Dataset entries
>>

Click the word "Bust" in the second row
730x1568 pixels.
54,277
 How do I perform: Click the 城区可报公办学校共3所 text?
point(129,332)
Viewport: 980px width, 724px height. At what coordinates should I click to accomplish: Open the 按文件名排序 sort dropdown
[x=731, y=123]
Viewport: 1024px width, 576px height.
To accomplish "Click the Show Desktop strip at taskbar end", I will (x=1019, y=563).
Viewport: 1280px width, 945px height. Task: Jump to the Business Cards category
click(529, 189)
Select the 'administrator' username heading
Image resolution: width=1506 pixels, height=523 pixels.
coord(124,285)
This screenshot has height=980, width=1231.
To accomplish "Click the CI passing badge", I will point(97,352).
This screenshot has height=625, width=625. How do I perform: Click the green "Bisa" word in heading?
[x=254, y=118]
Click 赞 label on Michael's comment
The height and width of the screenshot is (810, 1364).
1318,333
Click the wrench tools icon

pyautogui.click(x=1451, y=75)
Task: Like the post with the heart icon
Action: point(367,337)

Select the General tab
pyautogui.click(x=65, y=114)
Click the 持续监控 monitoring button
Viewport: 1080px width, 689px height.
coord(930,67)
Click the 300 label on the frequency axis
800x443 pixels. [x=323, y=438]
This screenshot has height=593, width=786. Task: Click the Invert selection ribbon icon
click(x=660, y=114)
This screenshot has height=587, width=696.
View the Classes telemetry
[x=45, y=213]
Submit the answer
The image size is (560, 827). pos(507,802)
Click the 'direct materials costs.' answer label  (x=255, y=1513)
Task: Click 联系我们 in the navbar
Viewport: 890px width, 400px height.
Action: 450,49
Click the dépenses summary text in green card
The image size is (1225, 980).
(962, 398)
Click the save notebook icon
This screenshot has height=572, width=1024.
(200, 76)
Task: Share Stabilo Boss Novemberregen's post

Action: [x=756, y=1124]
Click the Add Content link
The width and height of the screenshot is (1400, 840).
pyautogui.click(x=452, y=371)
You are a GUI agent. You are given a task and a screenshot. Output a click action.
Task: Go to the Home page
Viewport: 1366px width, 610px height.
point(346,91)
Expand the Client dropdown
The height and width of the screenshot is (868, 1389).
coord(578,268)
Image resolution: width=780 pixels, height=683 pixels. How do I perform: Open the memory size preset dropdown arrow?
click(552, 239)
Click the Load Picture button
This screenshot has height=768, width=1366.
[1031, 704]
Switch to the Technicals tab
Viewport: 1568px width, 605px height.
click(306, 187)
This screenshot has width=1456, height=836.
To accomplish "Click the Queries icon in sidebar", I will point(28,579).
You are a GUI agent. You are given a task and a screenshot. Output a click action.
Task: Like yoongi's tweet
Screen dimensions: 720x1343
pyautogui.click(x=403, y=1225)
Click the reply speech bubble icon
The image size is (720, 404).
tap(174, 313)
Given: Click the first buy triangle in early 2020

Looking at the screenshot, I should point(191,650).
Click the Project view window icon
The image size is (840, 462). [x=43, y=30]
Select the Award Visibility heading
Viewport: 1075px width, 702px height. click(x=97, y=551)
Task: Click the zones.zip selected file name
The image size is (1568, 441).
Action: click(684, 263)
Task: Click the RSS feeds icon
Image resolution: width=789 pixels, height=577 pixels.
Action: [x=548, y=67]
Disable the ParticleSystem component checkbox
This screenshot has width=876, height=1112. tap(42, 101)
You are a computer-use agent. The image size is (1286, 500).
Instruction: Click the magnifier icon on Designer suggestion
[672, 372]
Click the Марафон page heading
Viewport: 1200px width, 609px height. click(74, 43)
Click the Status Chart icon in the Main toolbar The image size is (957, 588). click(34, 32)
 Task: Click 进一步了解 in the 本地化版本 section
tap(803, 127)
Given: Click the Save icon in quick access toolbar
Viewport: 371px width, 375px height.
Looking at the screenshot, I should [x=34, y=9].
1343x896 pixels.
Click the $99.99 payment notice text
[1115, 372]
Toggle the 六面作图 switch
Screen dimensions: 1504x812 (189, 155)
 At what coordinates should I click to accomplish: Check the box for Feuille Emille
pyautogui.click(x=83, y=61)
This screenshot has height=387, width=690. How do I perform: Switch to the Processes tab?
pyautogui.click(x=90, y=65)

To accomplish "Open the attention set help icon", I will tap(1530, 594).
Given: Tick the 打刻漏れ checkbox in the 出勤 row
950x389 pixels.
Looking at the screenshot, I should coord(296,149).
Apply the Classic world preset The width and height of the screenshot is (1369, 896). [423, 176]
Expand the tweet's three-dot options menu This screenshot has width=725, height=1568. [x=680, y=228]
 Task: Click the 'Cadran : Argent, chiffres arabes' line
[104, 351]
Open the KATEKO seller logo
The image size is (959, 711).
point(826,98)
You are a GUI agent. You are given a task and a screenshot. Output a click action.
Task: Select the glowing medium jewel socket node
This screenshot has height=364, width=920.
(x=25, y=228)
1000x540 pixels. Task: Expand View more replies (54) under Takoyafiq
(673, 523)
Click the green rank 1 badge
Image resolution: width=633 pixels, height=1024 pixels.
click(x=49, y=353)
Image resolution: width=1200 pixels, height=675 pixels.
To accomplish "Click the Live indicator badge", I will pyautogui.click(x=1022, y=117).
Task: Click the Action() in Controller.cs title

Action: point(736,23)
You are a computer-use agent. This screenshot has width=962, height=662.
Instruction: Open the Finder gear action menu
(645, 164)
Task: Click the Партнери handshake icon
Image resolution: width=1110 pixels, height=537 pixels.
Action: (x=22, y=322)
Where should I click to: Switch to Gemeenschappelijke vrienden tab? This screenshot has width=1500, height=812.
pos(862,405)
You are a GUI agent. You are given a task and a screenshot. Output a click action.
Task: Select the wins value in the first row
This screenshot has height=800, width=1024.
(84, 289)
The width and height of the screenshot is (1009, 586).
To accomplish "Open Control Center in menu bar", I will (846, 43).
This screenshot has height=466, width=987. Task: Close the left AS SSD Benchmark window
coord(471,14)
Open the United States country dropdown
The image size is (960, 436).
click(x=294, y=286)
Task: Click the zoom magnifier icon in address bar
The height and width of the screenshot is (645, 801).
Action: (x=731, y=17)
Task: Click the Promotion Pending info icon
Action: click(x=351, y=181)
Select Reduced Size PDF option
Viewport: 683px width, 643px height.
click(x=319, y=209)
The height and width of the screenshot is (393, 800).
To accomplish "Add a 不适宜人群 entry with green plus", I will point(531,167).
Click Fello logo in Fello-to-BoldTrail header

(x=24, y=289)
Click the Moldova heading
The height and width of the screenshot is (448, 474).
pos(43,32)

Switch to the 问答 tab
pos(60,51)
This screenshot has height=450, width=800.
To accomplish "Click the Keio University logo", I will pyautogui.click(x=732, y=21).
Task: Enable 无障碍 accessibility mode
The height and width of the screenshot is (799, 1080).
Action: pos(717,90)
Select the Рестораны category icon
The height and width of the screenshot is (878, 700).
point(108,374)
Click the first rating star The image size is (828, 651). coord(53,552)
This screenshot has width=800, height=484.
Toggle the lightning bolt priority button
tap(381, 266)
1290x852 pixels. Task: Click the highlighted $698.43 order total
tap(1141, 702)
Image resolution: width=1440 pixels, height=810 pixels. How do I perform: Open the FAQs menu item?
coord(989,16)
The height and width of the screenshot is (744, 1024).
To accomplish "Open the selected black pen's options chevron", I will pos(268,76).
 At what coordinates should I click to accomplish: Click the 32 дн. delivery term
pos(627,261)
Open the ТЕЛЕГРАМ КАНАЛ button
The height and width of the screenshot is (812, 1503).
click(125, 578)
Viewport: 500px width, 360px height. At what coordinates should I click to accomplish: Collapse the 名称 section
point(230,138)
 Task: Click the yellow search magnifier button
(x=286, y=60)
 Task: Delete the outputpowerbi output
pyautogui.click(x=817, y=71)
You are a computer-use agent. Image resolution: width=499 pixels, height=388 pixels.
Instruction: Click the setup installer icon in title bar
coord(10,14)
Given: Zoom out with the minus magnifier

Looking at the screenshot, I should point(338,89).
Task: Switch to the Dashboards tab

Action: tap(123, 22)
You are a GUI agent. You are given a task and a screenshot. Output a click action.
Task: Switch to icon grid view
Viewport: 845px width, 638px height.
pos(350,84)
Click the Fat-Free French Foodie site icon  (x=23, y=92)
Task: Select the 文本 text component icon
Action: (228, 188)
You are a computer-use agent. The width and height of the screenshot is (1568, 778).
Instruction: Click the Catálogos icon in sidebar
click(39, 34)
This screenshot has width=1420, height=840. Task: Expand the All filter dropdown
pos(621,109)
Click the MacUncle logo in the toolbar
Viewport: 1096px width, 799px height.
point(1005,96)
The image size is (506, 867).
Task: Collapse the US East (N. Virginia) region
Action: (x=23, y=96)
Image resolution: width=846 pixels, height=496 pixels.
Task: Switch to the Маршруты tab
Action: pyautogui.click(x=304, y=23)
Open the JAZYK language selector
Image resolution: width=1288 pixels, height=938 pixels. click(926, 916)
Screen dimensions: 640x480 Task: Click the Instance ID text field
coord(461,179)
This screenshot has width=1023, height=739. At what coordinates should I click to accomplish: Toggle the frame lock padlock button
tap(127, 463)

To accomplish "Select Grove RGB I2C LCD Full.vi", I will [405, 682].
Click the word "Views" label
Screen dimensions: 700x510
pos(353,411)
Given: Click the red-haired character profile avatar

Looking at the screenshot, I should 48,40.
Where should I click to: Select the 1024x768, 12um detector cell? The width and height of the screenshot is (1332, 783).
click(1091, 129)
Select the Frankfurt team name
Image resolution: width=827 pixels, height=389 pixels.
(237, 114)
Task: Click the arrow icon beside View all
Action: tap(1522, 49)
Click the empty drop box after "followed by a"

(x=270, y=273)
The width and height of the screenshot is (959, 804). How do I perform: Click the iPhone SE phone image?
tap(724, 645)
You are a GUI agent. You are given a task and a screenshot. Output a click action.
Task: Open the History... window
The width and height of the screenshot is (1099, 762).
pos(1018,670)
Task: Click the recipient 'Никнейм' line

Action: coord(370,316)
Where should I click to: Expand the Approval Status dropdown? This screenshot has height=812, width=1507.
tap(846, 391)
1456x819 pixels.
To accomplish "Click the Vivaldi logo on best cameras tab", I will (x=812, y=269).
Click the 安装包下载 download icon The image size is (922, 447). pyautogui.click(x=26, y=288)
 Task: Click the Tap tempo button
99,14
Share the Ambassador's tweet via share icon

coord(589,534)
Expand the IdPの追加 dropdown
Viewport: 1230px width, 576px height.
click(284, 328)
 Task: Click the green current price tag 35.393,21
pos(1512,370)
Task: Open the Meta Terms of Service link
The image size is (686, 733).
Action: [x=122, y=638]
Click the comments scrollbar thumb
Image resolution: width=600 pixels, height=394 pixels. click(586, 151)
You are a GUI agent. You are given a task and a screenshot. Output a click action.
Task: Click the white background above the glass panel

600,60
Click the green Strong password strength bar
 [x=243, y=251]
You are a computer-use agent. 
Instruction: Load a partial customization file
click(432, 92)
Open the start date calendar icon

<<

**Your objective**
Your answer should be only the number of lines, in the entries above, that include "options".

**Response area**
2